Running a Software Studio with Autonomous AI Agents
We replaced our content and project management overhead with Claude Code agents. Six months in, here's what actually works — and what we had to fix three times before it did.
We run a 17-product portfolio with one developer. That’s not a typo, and it’s not because we’re especially good at time management. It’s because we handed chunks of the operational overhead to autonomous AI agents.
This is the honest account of what that looks like in practice.

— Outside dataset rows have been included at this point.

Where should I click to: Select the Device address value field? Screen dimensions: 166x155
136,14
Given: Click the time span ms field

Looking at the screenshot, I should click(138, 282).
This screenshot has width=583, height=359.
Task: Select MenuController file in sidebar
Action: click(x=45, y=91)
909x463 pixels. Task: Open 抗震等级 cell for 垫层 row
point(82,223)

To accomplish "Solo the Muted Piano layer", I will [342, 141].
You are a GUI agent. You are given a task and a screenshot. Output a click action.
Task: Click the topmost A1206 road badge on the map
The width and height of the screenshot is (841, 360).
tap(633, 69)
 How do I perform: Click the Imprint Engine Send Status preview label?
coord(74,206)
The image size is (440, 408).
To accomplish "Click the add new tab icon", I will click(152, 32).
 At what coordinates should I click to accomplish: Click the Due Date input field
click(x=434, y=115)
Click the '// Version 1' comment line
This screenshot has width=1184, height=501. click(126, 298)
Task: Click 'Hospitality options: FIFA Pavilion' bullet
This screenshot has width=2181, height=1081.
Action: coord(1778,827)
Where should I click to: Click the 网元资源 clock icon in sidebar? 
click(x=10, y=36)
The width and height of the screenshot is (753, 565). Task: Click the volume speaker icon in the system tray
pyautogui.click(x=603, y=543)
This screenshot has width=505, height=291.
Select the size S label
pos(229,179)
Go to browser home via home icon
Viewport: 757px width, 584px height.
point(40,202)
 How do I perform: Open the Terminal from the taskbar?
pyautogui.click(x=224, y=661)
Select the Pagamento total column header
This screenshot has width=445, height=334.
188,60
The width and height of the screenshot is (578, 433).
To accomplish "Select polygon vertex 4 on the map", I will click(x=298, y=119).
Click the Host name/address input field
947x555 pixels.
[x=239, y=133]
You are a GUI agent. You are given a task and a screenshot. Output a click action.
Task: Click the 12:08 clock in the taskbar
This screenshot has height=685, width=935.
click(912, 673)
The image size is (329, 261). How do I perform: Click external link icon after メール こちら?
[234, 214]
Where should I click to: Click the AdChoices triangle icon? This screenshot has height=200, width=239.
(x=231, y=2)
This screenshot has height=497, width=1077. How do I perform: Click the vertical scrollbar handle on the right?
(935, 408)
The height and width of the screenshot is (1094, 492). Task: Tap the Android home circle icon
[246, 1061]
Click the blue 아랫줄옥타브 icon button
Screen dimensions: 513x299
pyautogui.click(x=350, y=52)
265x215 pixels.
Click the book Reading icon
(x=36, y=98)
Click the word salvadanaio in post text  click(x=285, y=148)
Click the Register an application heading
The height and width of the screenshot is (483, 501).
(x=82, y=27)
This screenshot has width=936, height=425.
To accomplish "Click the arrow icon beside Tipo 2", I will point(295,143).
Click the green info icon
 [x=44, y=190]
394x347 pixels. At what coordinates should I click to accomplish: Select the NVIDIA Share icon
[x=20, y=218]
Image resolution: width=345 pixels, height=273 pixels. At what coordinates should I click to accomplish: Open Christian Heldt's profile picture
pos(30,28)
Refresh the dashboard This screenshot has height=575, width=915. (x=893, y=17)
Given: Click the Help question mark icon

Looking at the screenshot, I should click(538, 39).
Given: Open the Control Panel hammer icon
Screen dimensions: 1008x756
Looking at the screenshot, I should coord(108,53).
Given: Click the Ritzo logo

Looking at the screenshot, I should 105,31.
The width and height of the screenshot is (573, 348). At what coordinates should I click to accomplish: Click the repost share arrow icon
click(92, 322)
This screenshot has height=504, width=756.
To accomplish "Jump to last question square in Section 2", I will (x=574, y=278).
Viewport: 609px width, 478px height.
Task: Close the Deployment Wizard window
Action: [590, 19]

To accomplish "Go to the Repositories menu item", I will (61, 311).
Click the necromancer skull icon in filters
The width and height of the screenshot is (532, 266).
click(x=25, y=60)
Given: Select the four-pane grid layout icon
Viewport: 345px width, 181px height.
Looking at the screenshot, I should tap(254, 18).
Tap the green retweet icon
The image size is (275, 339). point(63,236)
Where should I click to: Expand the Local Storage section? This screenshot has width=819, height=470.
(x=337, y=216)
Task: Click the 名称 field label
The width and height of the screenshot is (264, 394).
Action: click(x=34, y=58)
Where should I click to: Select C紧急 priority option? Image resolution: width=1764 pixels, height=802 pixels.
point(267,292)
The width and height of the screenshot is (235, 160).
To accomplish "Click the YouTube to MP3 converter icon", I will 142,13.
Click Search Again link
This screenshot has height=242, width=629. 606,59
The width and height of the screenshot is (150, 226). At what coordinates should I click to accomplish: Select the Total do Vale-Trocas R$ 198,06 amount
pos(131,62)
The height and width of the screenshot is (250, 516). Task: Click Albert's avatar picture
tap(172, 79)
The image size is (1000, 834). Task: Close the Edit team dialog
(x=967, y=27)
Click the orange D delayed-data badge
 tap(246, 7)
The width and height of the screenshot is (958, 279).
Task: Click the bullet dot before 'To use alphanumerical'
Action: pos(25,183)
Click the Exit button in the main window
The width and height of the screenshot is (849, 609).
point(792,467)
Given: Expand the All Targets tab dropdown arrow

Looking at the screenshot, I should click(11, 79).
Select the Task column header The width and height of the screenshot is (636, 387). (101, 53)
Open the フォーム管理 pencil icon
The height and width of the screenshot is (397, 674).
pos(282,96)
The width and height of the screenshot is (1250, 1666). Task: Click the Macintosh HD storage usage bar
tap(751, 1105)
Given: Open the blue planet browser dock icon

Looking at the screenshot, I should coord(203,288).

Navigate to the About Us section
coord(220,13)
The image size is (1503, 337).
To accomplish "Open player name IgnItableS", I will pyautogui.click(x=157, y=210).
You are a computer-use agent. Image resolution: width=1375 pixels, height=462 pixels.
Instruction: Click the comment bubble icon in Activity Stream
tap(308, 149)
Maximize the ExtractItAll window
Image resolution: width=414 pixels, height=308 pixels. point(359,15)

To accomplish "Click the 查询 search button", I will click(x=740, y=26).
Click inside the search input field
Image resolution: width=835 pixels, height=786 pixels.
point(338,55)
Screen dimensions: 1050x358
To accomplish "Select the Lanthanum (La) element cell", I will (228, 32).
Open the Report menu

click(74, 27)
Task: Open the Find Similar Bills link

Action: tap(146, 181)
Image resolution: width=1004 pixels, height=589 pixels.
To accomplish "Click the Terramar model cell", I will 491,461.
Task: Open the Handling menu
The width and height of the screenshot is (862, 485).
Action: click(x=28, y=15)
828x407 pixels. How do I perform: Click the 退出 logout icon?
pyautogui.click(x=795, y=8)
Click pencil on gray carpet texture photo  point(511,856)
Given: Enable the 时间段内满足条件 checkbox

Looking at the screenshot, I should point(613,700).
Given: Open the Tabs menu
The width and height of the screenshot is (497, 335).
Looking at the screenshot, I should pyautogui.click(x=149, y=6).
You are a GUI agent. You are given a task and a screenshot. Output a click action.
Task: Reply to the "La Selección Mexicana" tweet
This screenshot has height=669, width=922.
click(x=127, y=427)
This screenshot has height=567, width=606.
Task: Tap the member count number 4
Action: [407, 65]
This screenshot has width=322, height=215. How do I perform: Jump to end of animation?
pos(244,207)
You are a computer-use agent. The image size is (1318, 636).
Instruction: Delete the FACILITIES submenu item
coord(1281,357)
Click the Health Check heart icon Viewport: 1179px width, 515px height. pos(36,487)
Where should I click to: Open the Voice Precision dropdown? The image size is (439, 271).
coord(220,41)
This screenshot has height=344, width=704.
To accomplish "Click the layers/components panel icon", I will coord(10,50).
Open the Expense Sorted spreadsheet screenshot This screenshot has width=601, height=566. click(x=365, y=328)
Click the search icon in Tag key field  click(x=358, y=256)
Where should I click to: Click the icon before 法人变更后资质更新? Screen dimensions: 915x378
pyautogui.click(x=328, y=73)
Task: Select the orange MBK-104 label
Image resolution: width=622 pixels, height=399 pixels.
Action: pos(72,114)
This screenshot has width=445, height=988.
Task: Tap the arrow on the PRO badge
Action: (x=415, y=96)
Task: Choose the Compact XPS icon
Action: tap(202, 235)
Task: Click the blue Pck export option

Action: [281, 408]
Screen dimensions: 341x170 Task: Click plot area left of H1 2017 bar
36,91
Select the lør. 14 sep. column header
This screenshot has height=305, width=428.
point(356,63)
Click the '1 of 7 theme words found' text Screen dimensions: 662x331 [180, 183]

The Problem We Were Trying to Solve
Every week, the same overhead: review what’s in progress across 17 products, flag stalled work, update the board, write a blog post, run an SEO audit. None of it is hard. All of it is slow. It’s exactly the kind of work that either gets done consistently (and costs hours every week) or gets deprioritized until something quietly goes wrong.
By late 2025, we’d missed two consecutive weeks of SEO auditing and let our content gap stretch to 27 days between posts. Not a crisis, but a clear signal that the process needed to change.
What We Built
We set up a small fleet of specialized Claude Code agents using Paperclip, a harness that manages agent scheduling, issue routing, and task lifecycle.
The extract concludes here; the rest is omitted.